======== TEXT ========

Two computers, one cable modem, two way different speeds

D

Dan Bernitt

A couple of weeks ago a friend told me he was getting less
than 200Kbps download speeds with his Adelphia cable
modem. It was right after the weekend of storms and I
first thought perhaps they had something to do with it
although I had heard of modems getting disconnected but
not simply slowed down. I was unable to ping his machine
or his gateway (timed out) so I called Adelphia tech
support and they were unable to contact him either and
decided he had a problem.

========

## GIVEN PROBLEM
Continue the account above about the slow cable modem connection, starting right after its last sentence.

======== PROVIDED DATA ========

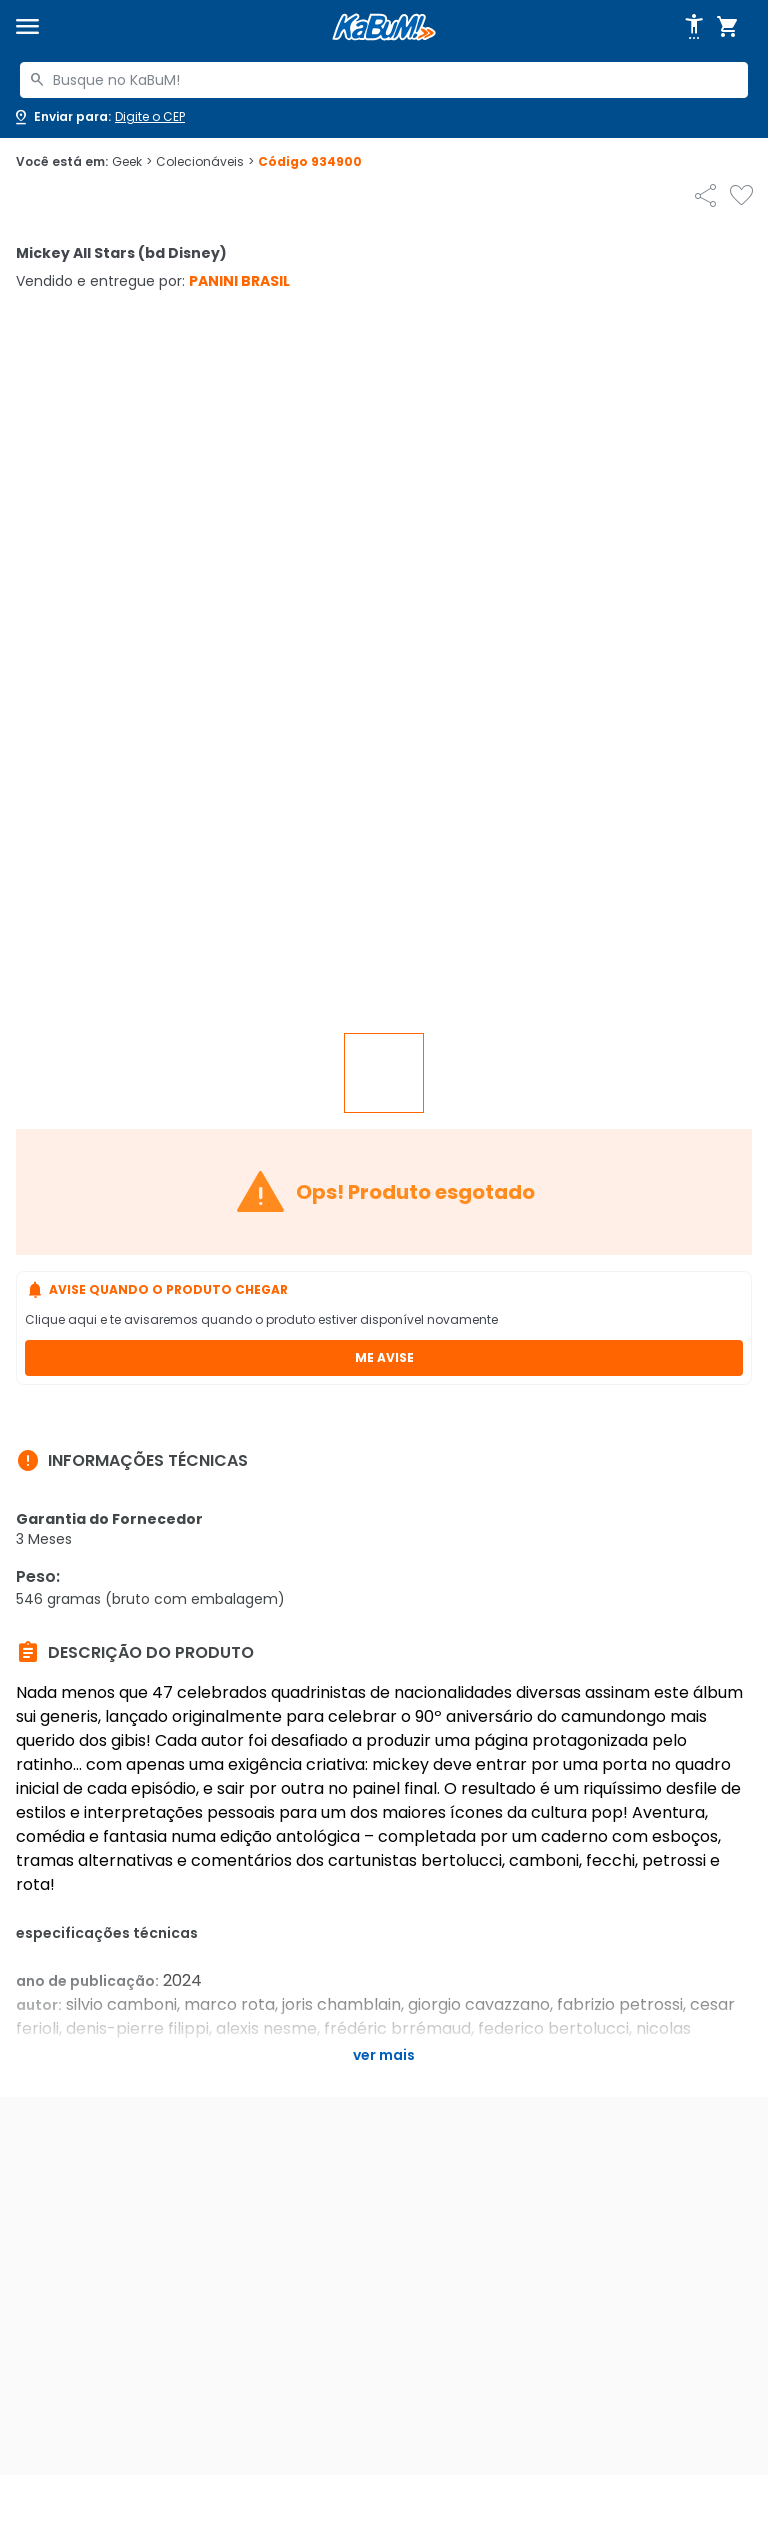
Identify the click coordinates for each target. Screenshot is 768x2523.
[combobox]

========
======== PROVIDED DATA ========

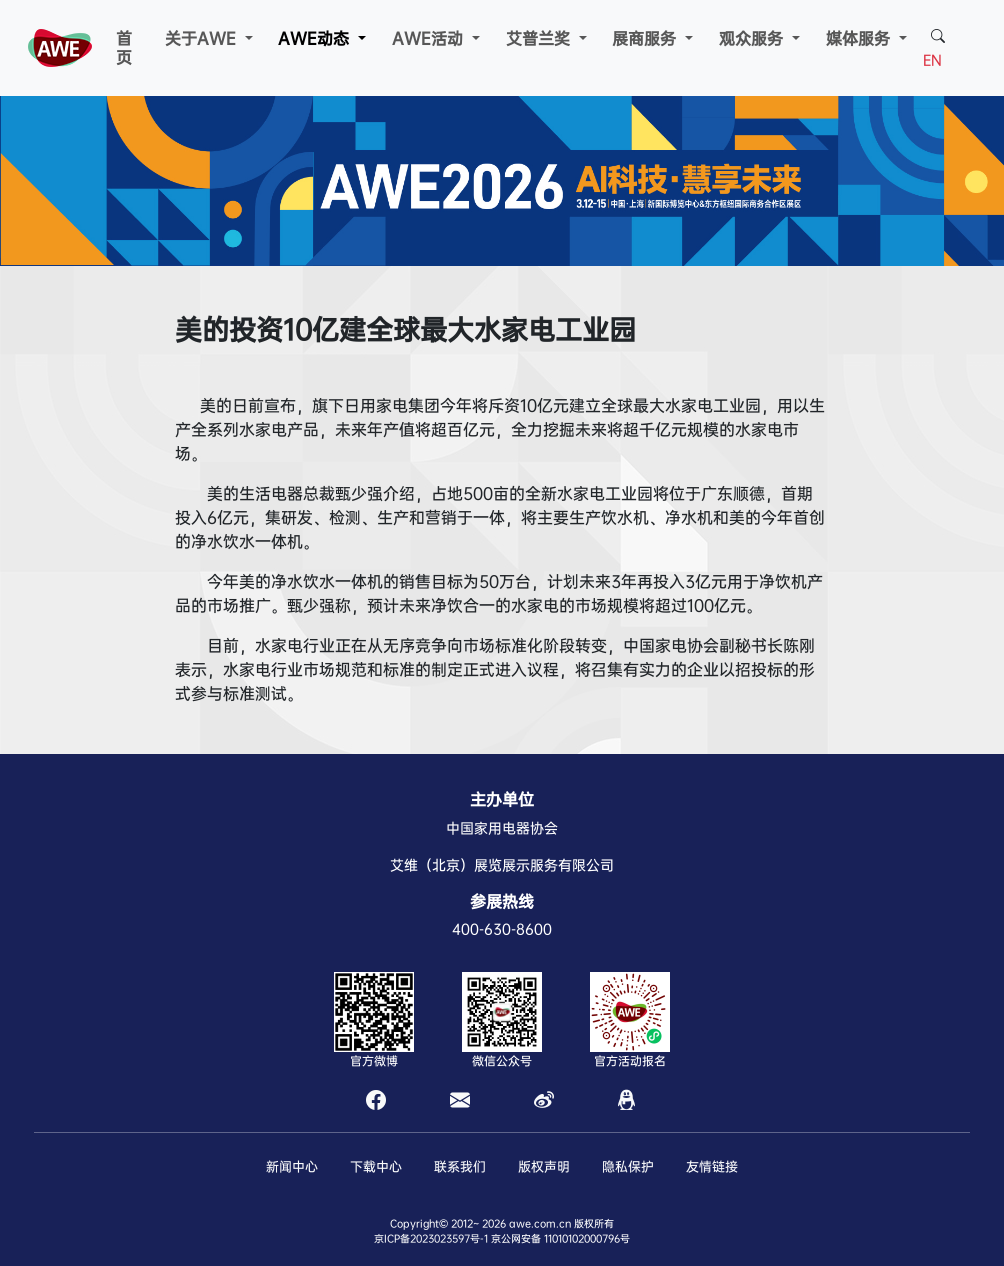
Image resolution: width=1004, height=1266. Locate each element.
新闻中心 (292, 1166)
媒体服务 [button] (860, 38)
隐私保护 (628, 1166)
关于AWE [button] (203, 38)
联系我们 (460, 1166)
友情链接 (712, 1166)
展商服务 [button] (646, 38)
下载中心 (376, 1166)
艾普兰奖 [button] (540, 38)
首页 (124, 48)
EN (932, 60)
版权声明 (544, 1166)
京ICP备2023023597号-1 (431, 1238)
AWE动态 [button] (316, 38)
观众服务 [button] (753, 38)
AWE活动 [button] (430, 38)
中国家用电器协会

========
======== PROVIDED DATA ========

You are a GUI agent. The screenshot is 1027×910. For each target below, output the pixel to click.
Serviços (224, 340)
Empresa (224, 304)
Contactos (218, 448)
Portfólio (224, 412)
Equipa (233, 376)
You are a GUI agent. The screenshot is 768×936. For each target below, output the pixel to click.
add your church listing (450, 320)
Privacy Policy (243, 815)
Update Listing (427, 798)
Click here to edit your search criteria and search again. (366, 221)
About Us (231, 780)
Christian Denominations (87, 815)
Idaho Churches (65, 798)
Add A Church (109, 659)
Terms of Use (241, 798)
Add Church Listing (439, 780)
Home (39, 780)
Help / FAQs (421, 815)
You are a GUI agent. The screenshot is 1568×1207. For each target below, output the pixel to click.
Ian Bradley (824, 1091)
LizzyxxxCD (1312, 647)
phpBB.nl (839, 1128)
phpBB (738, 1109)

========

## TASK RESULT
The next day I went to George's house and took my laptop
(Dell Inspiron 8100) with me. We spent a good deal of
time on the phone with Adelphia at various levels but
noone could come up with a solution. I finally decided to
hook his modem (Toshiba PCX 2200) with his ethernet cable
to my laptop and voila, I obtained speeds about 1.4Mbps,
right in line with expectations. Tests were done with
www.toast.net, a site recommended by Adelphia. In the
right window of that page there is a link "Performance
Test" (small type, look closely for it) which takes you to
a page asking for ISP, connection type, and host web
server. I entered the ISP as Adelphia, the connection as
cable modem, and left the server as the free Toast net.

On the left side of the page are a number of tests and I
chose "All of the above".

With those parameters specified I clicked the button "Run
Tests" and sat back and waited. My machine consistently
gave speeds of about 1.5Mpbs while George's machine (Dell
Dimension 8100) continues to give anywhere from a couple
of hundred Kbps down to 4Kbps. The highest he's seen is
about 400Kbps.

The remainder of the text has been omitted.